Williams predicted nothing less than a “paradigm shift” in the way healthcare is paid for in the future and the way providers collect. He noted that all his clients are working to collect more money from patients on the front end, before service is rendered, and new software programs are helping front-office employees determine available benefits and estimate costs. Providers are also offering discounts for up-front payments and setting up payment arrangements with patients early in the process. “That has definitely been very good for our clients, and it has not been so good for us,” he acknowledged.

There’s also change coming that doesn’t bode well for some consumers, Williams noted. “What we’re starting to see now is something that is a good thing for the future, but it’s not very good for the consumer right now, and that is the reconditioning of what it means to have good credit,” he said. “Good credit is now going to mean something again, because for the past 15 or 20 years, when a lender saw medical debt on a consumer’s credit report, the lender chalked it up to, ‘Oh, you didn’t mean to get sick. We’re not going to hold that against you.’ So it was kind of overlooked. That’s not going to happen anymore. People are going to be held to a higher standard on their credit.” In the long term, that could be a positive for debt collection, he said.

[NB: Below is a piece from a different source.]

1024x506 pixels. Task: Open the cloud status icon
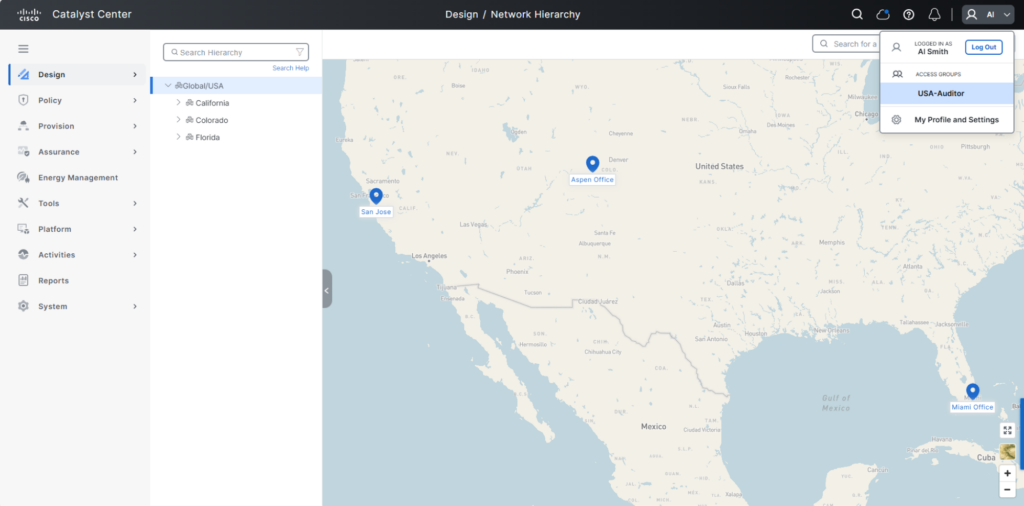pos(883,15)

While just a decade ago, a 20 percent return on medical debt in the Davidson County area was a good return, today that percentage is more like 8 to 10 percent, according to Williams, who said the percentage isn’t quite as high in the doughnut counties around Nashville.

Through the years, ACI has developed a suite of services for its clients that goes beyond just collection of bad debt. In fact, the company even offers providers training on how to collect money from patients up front. ACI also provides services as an extension of a provider’s business office, calling patients and sending out letters in the provider’s name in early attempts at debt collection. ACI employees can also handle billing, accounts receivables data analysis, call center functions, insurance follow ups and much more.